Mr. Loewen: I understand from our last meeting that the document entitled Financial Issues Summary for Hydra House Ltd., although it is not word-for-word, you have a similar document. We did ask you, at the time of our last meeting on Thursday, whether in fact you could release the name of the individual who provided that to you. I am just wondering if you have had any opportunity to receive that information yet, or if it has been denied, or just where that request is.

 

 

Mr. Singleton: We have not yet received permission to make that information available to the committee.

 

Mr. Loewen: Thank you. Can you indicate to the committee when you received this document that is essentially the same document that was tabled in the House last week? I will preface that by saying we do understand that there are some minor discrepancies, but I think basically we are talking about the same information.

 

 

Mr. Singleton: We received the document in January of 2003.

 

Mr. Loewen: I just want to clarify the date. So this is, in fact, some six months after you had received a request from the then-Minister of Family Services to investigate the audit?

 

Mr. Singleton: I should just correct one premise in that question. As I indicated before, when I misspoke myself, we did not in fact receive a request from the minister to do the audit. We simply received information from him to help us make a decision as to whether or not we wanted to do the audit. In essence your question is correct, that we did receive that letter after we had commenced the audit.

 

Mr. Loewen: Thank you, I appreciate that information. Would you be in a position, seeing as how the government has been forthcoming with at least some information, to share with this committee the letter that you received in August from the minister?

 

Mr. Singleton: I think it would be preferable to receive that letter directly from the government.

 

Mr. Loewen: I would ask the Minister of Finance (Mr. Selinger), as he is the one in the Chair, if he would be prepared to table that document now.

 

Point of Order

 

Mr. Chairperson: Mr. Sale, on a point of order.

 

Hon. Tim Sale (Minister of Health): I intended to make that letter available if anybody wanted it. I do not think I have enough copies for the whole committee, but the Clerk can make them.

 

Mr. Chairperson: There was no point of order, but I thank the minister for that information.

 

* * *

 

Mr. Loewen: I thank the minister for that as well. I just wondered if he has the document here. I am sure if he was to distribute it to the Clerk at this time, then we would all have the benefit of that on the committee, of getting a copy of that letter very quickly. I appreciate the fact that he is now offering that up.

 

* (18:50)

 

      Again, directed to the Auditor General, I realize this is probably an impossible question to answer in the time frame we are looking for, but could you just give us a brief overview of what the process is when you decide to undertake an audit. How your department, I guess, would relate to the departmental officials, to the individuals at Hydra House? If you can just give us a little more background in terms of the process that you had gone through in an audit like this.

 

Mr. Singleton: We have a process whenever we receive allegations to go through and attempt to assess whether there is sufficient merit and sufficient public interest to go ahead and conduct an audit. The other factor, of course, that we have to consider is the priority and the use of our resources in an effective way.

 

      But, once we have made a decision to conduct an audit, it goes on to our, basically, a to-do list, and when resources become available, we commence the audit. Essentially, the way we do that is we write a letter to the organization that is going to be subject to the audit and hand-deliver that letter to them. The letter essentially sets out the kinds of issues we are going to be looking at and who the contact person will be for the audit. It is our practice then to, at the same time, advise departmental officials that we are conducting the audit. At that point we just go ahead and conduct the audit in a normal way.

 

Mr. Loewen: I wonder if the Auditor General–would it be possible to table a copy of the letter that you wrote to the departmental officials to indicate that you were in the process of starting an audit?

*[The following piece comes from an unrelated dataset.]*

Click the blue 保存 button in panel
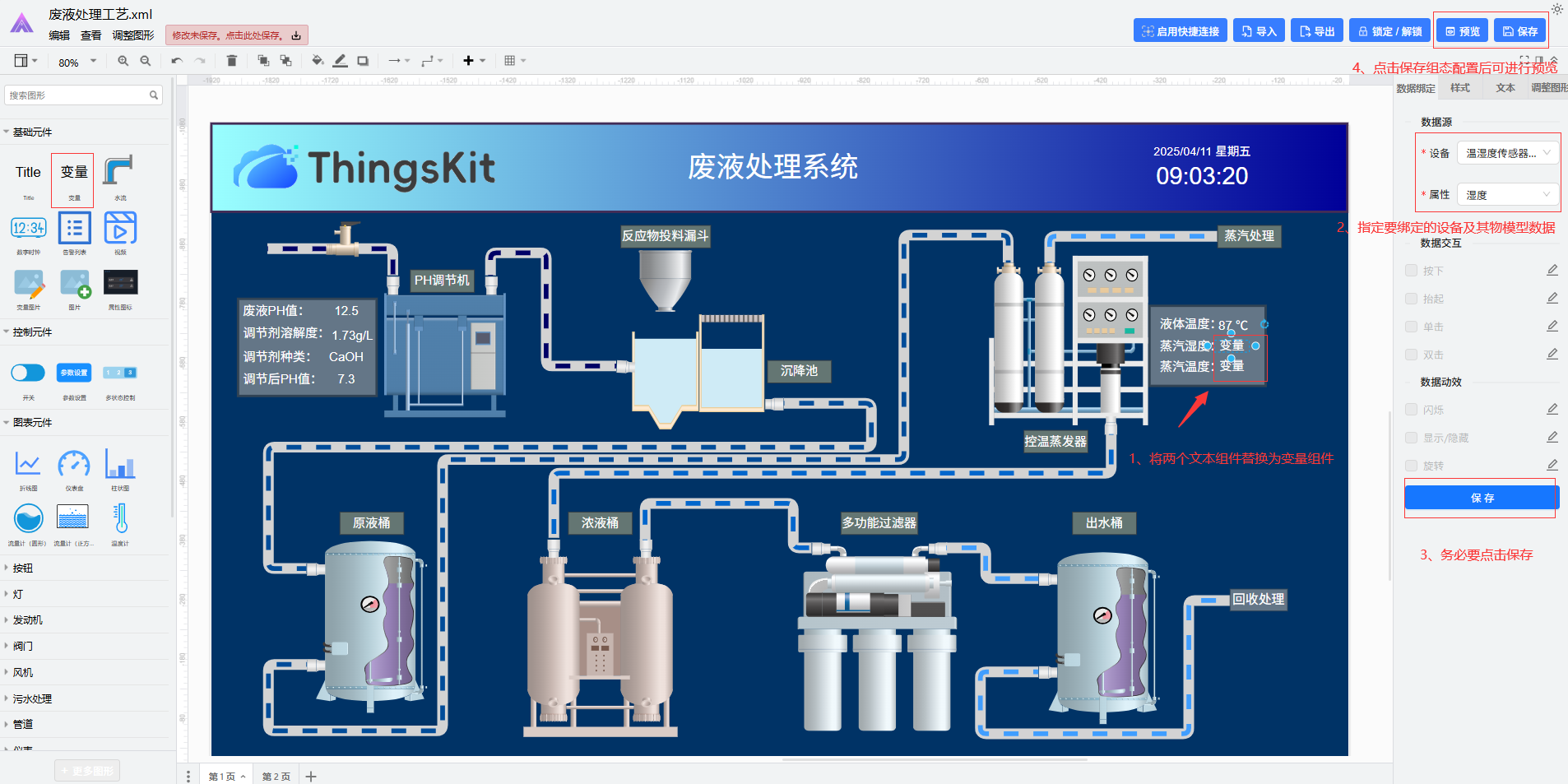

Mr. Singleton: Yes, Mr. Chair, we can provide that letter to the committee. We have a copy of it here. It could be photocopied by the Clerk.

 

Mr. Loewen: Would the Auditor General be able to indicate, first of all–well, we will find out when we get the letter tabled, but I guess I am looking specifically for information on who was in the Department of Family Services, you or an official from your department would have been in contact with throughout the course of this audit.

 

Mr. Singleton: The deputy minister at the time, to whom the letter was addressed, was Ms. Tannis Mindell, and our primary contact person was an assistant deputy minister, Ms. Gisela Rempel.

 

Mr. Loewen: Would there have been other officials within the department during the course of the audit investigation you are in contact with? Or would it be restricted really to those two?

 

Mr. Singleton: There would be several other employees we would have dealt with during the course of the audit.

 

Mr. Loewen: I am just going back to the letter that was tabled by the Minister of Health (Mr. Sale). In that letter he states that, and I quote, "I am aware that an allegation of financial mismanagement of provincial funding in support of Hydra House made by the former chief executive officer, Mr. Jim Small, has been brought to your attention."

 

      I am just wondering on what basis the minister would know that information such as this had been brought to your attention. Is this something that you would, in the normal course of events, advise the minister that something had been brought? I am just wondering if you can fill us in on that process.

 

Mr. Singleton: Our office did not advise the minister that we had received that information, so I think that will be a question you would want to direct to the Honourable Mr. Sale.

 

Mr. Loewen: That is the answer I expected. We will try and get further clarification from that when we get, if we ever get Mr. Sale in the chair to ask questions of. You indicated that there were other individuals within the department that your staff dealt with during the course of the audit. Are you able to list those briefly, or is that something you could provide this committee in terms of a written list or whatever is most appropriate for you to decide?

 

Mr. Singleton: Mr. Chair, I could not provide the list tonight and I guess I am feeling a little reluctant about providing a list of every person we talked to in the department during the audit. So, rather than just agree to provide that, I think, if the committee really wants me to do that, I would like the committee to consider whether that is an appropriate thing for me to do.

 

Mr. Loewen: Well, thank you, and to the Auditor General, I certainly appreciate where you are coming from. There may be some information that needs to be kept confidential there, and we certainly will respect that. Presumably you had contact with individuals at Hydra House. Was there a primary contact at Hydra House either at the staff level or with their auditors? Who was your base point of contact?

 

Mr. Singleton: Once again, I prefer not to begin listing names of individuals at the organization. I can advise the member it is our normal practice to deal with the senior executives and any other key officials in an organization that would have information we thought might be useful to us.

 

Mr. Loewen: Reverting to the recommendations that had been made to this committee numerous times by the office of the Auditor General, again, I just ask a very straightforward question. As the Auditor General and a participant in this committee, do you feel it would be useful to the committee to, in fact, have the ability to invite administrative heads of departments and other staff that are involved in audit so this committee can ask questions directly of them as opposed to restricting ourselves to either what we have now, the Minister of Finance (Mr. Selinger) at the table or other representatives of the government?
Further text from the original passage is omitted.